* _PROBLEM TO SOLVE_: Check each line of the records below and collect those that include the word "Locate".

* _DATASET ENTRIES_:

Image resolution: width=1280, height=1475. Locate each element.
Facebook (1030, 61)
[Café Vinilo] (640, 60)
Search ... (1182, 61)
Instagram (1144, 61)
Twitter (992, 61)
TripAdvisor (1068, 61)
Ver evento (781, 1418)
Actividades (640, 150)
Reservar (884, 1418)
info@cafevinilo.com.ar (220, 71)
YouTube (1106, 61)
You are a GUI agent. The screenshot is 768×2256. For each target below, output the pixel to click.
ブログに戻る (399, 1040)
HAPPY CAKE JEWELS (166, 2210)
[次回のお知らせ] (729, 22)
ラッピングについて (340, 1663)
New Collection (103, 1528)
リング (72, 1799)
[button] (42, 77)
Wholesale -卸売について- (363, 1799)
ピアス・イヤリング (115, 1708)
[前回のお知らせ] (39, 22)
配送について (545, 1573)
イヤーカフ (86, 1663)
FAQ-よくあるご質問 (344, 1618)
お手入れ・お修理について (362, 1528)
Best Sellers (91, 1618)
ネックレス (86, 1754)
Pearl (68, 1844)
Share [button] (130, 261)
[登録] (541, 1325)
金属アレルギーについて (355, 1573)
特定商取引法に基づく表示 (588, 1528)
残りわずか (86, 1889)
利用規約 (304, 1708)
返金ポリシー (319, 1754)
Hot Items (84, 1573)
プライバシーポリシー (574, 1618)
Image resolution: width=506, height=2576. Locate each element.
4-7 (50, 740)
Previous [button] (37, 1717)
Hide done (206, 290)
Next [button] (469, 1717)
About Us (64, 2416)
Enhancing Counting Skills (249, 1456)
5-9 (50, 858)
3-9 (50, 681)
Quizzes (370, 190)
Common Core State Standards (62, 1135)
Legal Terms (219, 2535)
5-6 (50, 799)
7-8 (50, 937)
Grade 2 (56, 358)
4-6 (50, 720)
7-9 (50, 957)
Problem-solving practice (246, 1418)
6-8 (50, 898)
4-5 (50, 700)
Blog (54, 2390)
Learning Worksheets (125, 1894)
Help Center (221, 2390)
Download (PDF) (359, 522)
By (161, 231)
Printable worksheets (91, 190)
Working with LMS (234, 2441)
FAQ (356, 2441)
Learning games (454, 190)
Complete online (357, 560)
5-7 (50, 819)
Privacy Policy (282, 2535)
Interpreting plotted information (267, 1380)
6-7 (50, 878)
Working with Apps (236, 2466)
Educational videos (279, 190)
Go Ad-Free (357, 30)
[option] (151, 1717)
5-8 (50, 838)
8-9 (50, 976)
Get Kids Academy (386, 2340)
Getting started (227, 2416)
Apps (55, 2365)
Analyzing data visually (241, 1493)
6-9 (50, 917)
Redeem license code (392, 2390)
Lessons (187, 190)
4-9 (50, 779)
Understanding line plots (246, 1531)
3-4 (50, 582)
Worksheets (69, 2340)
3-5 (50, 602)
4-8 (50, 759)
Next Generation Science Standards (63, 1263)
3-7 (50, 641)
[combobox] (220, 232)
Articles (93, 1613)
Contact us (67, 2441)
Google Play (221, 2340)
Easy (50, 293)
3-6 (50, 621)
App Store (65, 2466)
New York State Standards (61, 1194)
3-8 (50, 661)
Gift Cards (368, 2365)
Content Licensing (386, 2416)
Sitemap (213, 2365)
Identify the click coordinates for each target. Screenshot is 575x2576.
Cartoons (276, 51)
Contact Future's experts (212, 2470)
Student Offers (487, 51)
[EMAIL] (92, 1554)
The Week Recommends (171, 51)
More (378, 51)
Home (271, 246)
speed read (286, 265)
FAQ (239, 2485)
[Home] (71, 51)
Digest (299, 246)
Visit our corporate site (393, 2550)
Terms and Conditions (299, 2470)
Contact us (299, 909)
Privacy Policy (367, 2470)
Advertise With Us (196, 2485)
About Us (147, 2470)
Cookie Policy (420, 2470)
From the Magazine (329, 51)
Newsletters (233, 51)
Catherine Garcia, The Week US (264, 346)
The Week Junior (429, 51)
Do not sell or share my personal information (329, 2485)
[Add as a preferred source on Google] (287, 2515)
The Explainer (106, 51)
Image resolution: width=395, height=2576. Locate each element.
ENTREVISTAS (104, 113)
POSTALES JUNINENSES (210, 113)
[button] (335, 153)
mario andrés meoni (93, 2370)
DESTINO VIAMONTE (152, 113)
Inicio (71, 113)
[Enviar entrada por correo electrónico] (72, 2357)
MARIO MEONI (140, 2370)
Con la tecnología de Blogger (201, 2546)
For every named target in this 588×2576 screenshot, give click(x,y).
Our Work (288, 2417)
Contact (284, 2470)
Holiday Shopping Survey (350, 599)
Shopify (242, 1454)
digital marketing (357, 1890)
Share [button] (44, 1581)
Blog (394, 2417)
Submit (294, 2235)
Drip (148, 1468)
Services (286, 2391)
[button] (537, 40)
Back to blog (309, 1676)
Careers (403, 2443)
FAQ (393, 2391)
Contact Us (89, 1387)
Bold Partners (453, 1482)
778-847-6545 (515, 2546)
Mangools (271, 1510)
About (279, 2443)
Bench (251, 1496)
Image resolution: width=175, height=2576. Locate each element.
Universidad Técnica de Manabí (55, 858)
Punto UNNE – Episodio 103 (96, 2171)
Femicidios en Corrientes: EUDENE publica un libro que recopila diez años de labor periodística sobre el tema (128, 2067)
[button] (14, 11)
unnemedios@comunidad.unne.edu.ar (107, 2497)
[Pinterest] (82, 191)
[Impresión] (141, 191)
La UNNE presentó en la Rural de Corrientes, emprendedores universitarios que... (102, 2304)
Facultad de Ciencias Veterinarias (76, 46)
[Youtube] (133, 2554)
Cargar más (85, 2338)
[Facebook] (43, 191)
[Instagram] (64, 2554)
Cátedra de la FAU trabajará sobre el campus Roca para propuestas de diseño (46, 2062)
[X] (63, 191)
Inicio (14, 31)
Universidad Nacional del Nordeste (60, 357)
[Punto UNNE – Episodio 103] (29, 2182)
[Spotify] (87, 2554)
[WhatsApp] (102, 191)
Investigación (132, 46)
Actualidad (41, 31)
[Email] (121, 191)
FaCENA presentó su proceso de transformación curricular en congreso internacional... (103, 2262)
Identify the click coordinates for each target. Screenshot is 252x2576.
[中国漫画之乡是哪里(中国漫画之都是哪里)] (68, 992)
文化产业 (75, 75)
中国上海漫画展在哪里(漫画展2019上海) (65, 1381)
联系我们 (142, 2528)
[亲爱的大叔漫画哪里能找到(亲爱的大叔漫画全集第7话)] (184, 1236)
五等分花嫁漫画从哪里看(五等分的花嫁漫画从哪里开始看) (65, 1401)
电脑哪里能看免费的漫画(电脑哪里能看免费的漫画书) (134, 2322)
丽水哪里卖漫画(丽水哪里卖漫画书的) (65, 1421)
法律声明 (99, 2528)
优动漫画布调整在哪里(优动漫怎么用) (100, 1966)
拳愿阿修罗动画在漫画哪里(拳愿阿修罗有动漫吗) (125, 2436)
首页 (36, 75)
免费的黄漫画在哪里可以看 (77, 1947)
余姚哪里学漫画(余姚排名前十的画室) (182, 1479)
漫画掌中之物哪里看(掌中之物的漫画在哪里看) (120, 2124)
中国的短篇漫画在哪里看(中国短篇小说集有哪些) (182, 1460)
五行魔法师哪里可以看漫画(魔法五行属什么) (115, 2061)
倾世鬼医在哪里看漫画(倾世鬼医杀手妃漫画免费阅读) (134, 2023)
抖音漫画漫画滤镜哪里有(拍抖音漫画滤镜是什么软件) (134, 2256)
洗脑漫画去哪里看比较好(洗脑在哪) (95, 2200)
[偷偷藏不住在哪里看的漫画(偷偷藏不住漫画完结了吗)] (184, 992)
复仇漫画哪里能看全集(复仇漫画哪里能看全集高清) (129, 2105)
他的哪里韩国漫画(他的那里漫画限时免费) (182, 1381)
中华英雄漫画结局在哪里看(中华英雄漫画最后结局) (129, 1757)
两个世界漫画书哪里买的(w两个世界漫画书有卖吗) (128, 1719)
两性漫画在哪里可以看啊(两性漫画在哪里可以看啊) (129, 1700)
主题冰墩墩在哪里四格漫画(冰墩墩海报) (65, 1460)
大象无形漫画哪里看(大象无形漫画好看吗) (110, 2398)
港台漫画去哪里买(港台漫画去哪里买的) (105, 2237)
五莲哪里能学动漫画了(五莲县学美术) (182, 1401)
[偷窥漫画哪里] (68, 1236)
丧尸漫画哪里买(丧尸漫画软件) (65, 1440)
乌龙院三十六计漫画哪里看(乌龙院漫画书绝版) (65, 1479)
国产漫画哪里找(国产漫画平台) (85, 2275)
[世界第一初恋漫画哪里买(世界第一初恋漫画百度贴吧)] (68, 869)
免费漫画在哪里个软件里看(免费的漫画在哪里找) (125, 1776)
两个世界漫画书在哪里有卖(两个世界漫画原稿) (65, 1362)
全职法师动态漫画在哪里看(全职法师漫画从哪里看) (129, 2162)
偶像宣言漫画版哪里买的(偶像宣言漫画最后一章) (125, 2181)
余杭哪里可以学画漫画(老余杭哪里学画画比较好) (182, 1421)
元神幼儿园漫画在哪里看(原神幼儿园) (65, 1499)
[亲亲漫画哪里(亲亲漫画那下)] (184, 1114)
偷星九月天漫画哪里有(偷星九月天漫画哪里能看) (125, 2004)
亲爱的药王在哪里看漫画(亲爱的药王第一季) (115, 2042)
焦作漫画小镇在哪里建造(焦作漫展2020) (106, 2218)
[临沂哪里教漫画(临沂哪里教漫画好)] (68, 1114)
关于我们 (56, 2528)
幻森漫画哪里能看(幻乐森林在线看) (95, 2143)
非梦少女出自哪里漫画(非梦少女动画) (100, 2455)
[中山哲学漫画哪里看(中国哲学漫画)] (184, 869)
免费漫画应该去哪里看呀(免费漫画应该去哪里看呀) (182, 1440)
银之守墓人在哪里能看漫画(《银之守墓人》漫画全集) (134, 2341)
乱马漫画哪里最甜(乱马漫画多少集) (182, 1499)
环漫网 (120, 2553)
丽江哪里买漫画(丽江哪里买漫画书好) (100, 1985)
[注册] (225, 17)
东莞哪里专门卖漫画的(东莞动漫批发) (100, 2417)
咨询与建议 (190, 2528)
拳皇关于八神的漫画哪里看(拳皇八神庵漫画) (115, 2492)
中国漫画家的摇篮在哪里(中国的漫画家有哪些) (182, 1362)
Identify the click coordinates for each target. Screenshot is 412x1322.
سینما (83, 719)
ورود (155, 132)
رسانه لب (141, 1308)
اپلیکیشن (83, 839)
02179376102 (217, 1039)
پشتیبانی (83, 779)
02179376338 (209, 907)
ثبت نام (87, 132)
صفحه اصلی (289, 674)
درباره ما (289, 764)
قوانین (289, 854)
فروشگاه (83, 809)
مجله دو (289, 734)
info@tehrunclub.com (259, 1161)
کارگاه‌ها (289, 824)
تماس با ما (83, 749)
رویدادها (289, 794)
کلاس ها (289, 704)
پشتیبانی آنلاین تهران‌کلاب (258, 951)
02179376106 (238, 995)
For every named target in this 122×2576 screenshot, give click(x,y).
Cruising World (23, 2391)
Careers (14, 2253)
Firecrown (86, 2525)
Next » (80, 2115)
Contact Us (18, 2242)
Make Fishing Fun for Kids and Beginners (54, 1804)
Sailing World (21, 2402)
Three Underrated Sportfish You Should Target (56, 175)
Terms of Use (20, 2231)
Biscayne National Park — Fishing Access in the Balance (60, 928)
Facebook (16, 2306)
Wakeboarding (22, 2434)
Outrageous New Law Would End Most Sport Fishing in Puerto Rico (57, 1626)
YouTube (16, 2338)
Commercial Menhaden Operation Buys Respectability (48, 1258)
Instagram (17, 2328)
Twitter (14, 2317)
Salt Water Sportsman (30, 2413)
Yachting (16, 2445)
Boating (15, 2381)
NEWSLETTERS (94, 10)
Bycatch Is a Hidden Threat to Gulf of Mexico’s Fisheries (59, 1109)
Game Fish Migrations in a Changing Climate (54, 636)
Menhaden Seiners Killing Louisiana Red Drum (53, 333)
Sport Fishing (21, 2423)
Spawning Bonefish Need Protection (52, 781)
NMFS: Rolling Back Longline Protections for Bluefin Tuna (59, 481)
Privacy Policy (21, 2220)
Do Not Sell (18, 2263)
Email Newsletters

* _SOLUTION TO THIS EXERCISE_:
Image resolution: width=1280, height=1475. Locate each element.
Image resolution: width=506, height=2576. Locate each element.
Image resolution: width=395, height=2576. Locate each element.
Image resolution: width=175, height=2576. Locate each element.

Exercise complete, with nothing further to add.